Este ha sido la mayor debilidad de la dirección política de la oposición desde los remotos tiempos del llamado paro petrolero. Desde entonces, la estrategia ha sido la misma: confrontar al régimen, sí, pero no tanto, y sobre todo, por favor, despacito, despacito, para que no vayan a llamarlos golpistas, guarimberos y terroristas. Conducta pública impecable, con la infructuosa esperanza de resolver los conflictos entre el gobierno y la oposición por la vía civilizada del diálogo, la negociación y los acuerdos, herramientas políticas habituales en los procesos democráticos, pero que en situaciones como la se vive en Venezuela desde 1999 sólo sirven para permitirle al régimen, cada vez que se topa con un obstáculo de importancia, detener la marcha, dar un momentáneo y falso paso atrás y luego, superada la dificultad con argumentos de charlatán de feria, dar dos saltos adelante.
Esa ha sido la trampa en la que desde entonces ha caído mansamente una parte de la oposición, obsesionada con los caramelitos envenenados de un falso juego electoral y aquello de que hablando se entiende la gente. Ocurrió con la Mesa de Negociación y Acuerdos que Jimmy Carter y César Gaviria le sirvieron a Hugo Chávez en 2003; con la invitación a conversar en Mirafloroes que le hizo Maduro a los partidos “dialogantes” de la oposición para aislar a Leopoldo López, Antonio Ledezma y María Corina Machado en 2014; el mismo esquema del año pasado, cuando la intervención del Vaticano, del Departamento de Estado norteamericano y de José Luis Rodríguez Zapatero con su combo de ex presidentes latinoamericanos logró apaciguar la impaciencia ciudadana. Y desde el pasado mes de mayo, primero en las sombras de una clandestinidad culpable y luego cada semana más a cara descubierta, con una negociación cuyos términos incluía desactivar las protestas ciudadanas que acorralan a Maduro y compañía desde el 2 de abril a cambio de suspender la Constituyente, celebrar elecciones regionales y municipales en diciembre y comenzar a suavizar las condiciones de los presos políticos, incluyendo la liberación de algunos y otorgarle a otros el beneficio de la casa por cárcel.

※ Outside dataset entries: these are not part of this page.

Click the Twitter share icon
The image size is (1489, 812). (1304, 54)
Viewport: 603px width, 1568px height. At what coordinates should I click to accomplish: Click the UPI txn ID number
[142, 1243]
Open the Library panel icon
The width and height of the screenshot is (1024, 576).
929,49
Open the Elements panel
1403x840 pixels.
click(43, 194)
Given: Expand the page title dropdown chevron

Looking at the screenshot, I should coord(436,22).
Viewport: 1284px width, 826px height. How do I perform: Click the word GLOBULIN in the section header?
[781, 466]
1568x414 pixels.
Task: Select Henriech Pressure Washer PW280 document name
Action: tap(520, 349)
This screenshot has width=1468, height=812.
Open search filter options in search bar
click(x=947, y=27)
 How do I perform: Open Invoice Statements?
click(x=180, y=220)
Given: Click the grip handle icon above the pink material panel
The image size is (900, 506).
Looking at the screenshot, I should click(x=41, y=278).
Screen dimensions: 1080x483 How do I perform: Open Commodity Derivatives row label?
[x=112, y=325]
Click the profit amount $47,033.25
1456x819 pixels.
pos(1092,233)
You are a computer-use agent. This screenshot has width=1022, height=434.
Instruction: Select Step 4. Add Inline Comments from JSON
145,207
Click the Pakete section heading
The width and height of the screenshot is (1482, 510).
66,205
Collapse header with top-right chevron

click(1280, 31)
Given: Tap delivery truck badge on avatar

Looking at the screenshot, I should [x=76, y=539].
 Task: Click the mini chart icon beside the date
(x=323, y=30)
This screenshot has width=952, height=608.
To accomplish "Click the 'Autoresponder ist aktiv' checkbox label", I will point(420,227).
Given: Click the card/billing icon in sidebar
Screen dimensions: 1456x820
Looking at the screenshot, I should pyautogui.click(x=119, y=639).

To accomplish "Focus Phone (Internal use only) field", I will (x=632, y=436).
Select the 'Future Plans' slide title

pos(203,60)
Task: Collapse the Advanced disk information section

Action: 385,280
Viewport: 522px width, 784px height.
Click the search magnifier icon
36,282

Lamentablemente, el régimen no es democrático ni ha incluido nunca en su menú de opciones el verbo rectificar. Lo suyo, como se ha hecho en Cuba desde hace 58 años, la elasticidad política no existe. Chávez primero y Maduro después han sido hábiles en la tarea de simularlo, pero en cada encrucijada difícil del camino terminan imponiendo la violencia y la resistencia numantina al cambio. De ahí que el mismo viernes el Sebin comenzara a buscar y secuestrar a los 33 magistrados juramentados esas mañana y que el sábado reprimiera con furia inusitada la marcha que pretendía llegar al TSJ.
De esta manera comienza esta decisiva semana de julio. Entre la frustrada negociación para desactivar la explosión que la oposición ha intentado evitar sin éxito y la elección de una Asamblea Nacional Constituyente cuyo único propósito es darle la vuelta final al torniquete totalitario del llamado Alto Mando Cívico Militar de la Revolución. La amenaza es de tal magnitud, que ya nadie duda de que Venezuela puede verse arrastrada a vivir estos días el comienzo de la etapa más oscura de su historia reciente. El choque entre una población ansiosa de libertad y desesperada por los efectos devastadores de la crisis y un régimen sin apoyo popular pero resuelto a perpetuarse en el poder a sangre y fuego. Aunque su pueblo y la historia lo condenen sin remedio y para siempre.